:: REQUIRED ACTION ::
Write out all the data again, exactly.
+++ DATA PROVIDED
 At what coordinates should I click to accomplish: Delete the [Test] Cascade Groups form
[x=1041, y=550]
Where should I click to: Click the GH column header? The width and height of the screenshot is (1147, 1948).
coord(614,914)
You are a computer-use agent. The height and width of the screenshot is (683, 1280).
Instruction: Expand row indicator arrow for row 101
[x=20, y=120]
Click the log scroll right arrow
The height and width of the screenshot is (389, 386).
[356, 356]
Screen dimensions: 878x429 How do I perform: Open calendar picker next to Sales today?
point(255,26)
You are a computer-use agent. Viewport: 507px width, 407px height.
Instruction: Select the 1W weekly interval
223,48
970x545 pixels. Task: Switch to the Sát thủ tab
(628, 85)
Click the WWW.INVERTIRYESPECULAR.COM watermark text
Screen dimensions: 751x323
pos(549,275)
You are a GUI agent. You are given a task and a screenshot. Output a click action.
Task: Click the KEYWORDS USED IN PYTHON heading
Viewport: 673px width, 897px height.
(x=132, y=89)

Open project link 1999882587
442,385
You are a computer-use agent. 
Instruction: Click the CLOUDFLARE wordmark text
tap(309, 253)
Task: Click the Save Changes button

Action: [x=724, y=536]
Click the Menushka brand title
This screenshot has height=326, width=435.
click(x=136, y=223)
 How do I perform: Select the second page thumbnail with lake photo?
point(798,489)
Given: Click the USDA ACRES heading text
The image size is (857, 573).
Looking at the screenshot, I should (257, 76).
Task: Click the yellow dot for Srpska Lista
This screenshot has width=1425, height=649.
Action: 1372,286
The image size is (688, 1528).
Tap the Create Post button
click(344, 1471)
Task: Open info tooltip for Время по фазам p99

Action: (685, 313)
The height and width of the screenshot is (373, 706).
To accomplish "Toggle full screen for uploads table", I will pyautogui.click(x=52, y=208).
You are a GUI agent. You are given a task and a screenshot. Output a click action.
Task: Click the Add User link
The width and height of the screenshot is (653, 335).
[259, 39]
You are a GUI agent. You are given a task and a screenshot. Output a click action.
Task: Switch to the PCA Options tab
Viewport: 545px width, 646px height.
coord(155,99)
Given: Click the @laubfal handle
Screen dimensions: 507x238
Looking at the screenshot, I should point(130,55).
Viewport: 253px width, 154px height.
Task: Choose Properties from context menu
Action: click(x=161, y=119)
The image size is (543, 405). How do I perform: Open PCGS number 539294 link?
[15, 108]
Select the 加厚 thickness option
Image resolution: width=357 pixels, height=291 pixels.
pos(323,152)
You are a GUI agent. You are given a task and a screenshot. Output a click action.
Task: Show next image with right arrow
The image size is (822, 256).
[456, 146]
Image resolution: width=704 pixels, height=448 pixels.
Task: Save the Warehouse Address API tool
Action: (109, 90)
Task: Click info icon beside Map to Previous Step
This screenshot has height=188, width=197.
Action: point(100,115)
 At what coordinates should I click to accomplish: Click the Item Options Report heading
++++++
:: ANSWER TO THIS PROBLEM ::
 At what coordinates should I click to accomplish: Delete the [Test] Cascade Groups form
[x=1041, y=550]
Where should I click to: Click the GH column header? The width and height of the screenshot is (1147, 1948).
coord(614,914)
You are a computer-use agent. The height and width of the screenshot is (683, 1280).
Instruction: Expand row indicator arrow for row 101
[x=20, y=120]
Click the log scroll right arrow
The height and width of the screenshot is (389, 386).
[356, 356]
Screen dimensions: 878x429 How do I perform: Open calendar picker next to Sales today?
point(255,26)
You are a computer-use agent. Viewport: 507px width, 407px height.
Instruction: Select the 1W weekly interval
223,48
970x545 pixels. Task: Switch to the Sát thủ tab
(628, 85)
Click the WWW.INVERTIRYESPECULAR.COM watermark text
Screen dimensions: 751x323
pos(549,275)
You are a GUI agent. You are given a task and a screenshot. Output a click action.
Task: Click the KEYWORDS USED IN PYTHON heading
Viewport: 673px width, 897px height.
(x=132, y=89)

Open project link 1999882587
442,385
You are a computer-use agent. 
Instruction: Click the CLOUDFLARE wordmark text
tap(309, 253)
Task: Click the Save Changes button

Action: [x=724, y=536]
Click the Menushka brand title
This screenshot has height=326, width=435.
click(x=136, y=223)
 How do I perform: Select the second page thumbnail with lake photo?
point(798,489)
Given: Click the USDA ACRES heading text
The image size is (857, 573).
Looking at the screenshot, I should (257, 76).
Task: Click the yellow dot for Srpska Lista
This screenshot has width=1425, height=649.
Action: 1372,286
The image size is (688, 1528).
Tap the Create Post button
click(344, 1471)
Task: Open info tooltip for Время по фазам p99

Action: (685, 313)
The height and width of the screenshot is (373, 706).
To accomplish "Toggle full screen for uploads table", I will pyautogui.click(x=52, y=208).
You are a GUI agent. You are given a task and a screenshot. Output a click action.
Task: Click the Add User link
The width and height of the screenshot is (653, 335).
[259, 39]
You are a GUI agent. You are given a task and a screenshot. Output a click action.
Task: Switch to the PCA Options tab
Viewport: 545px width, 646px height.
coord(155,99)
Given: Click the @laubfal handle
Screen dimensions: 507x238
Looking at the screenshot, I should point(130,55).
Viewport: 253px width, 154px height.
Task: Choose Properties from context menu
Action: click(x=161, y=119)
The image size is (543, 405). How do I perform: Open PCGS number 539294 link?
[15, 108]
Select the 加厚 thickness option
Image resolution: width=357 pixels, height=291 pixels.
pos(323,152)
You are a GUI agent. You are given a task and a screenshot. Output a click action.
Task: Show next image with right arrow
The image size is (822, 256).
[456, 146]
Image resolution: width=704 pixels, height=448 pixels.
Task: Save the Warehouse Address API tool
Action: (109, 90)
Task: Click info icon beside Map to Previous Step
This screenshot has height=188, width=197.
Action: point(100,115)
 At what coordinates should I click to accomplish: Click the Item Options Report heading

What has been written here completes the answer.